Hitotsu! Makato no michi o mamoru koto.
I urge you to research the meaning of the dojo kun and to draw your own conclusions as to the true meaning of each rule (start here at Wikipedia). Then, once you've done that, set upon Gichin Funakoshi's 20 Precepts (Niju Kun) and see what you make of them.
Here's my take on Be Faithful. First of all, we need to ask, "be faithful to whom or what?" Are we able to interchange the term "be loyal" and still achieve the same outcome? Does one stand to be accused of heresy if we fail to observe this rule and consider other art forms worthy of our attention? What we proudly refer to as Shotokan karate, Bruce Lee would have categorized as part of the "classical mess".
I think we need to understand whether this rule is specific to Shotokan, or to Bushido, or to Funakoshi, or to our own Sensei perhaps. Or maybe it's more generic than that. Maybe it's referring to each of us as individuals. Maybe Funakoshi was tasking us with being faithful to ourselves as individuals. Whether we are in the dojo practicing karate or outside practicing life!
There are two quotes that have served me well for many years now. First, inscribed in the forecourt of the ancient Greek Temple of Apollo at Delphi, "Know thyself". Second, from Shakespeare's Hamlet, "To thine own self be true." Translating these into modern day English and combining the two, we can arrive at, "First, know (understand) your "self", then, once you have, be true to your "self". Which, after all is said and done, is easier said than done. And, as Bruce Lee said, "to express oneself honestly, not lying to oneself ... is very hard to do."
Bear in mind that this is not a one-off exercise performed at an early age and set in stone for life. It's a continual process as we wade through life learning and growing with each and every passing day. Strive to be the best version of you that you can possibly be and you can't go too far wrong. The Dalai Lama offers some simple guidance on how to achieve this, "Be nice person." It really is that simple.
Maybe we'll never know exactly what Gichin Funakoshi intended when he penned this two-word rule that has spawned many attempts at a plausible explanation. Perhaps he intended it to be deliberately vague, obtuse and somewhat ambiguous. I think starting with being faithful (or loyal) to your own self is a good place to start because we probably can't be faithful or loyal to anyone or anything else if we can't first afford ourselves the same grace.

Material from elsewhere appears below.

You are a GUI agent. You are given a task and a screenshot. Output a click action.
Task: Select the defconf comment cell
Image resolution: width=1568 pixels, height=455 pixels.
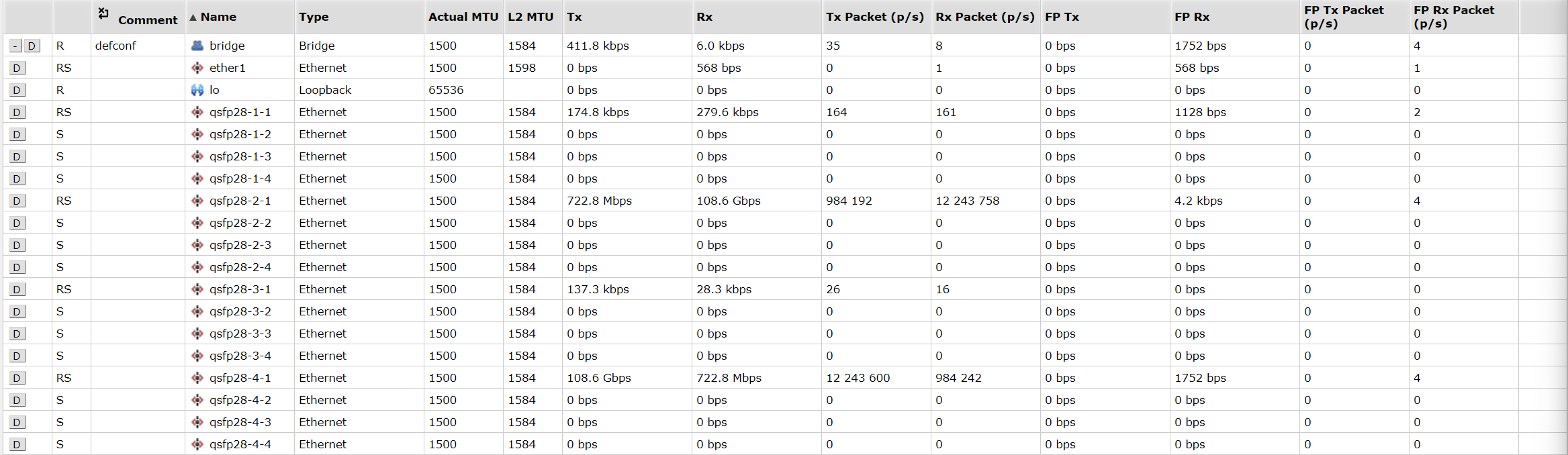click(116, 46)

Karate-dō, like any other art form, is much bigger than any single individual. It doesn't have intellectual property rights attached to it, or at least, it shouldn't have ... because that would be a business venture! Karate is for all people to study and practice as a matter of choice. We adhere to standards and rules because that's what differentiates Shotokan from other styles of karate, and karate from other forms of martial arts. So, you can choose to ignore the dojo kun if you so wish, but just be aware that if you do, your welcome in most dojo's would be short-lived.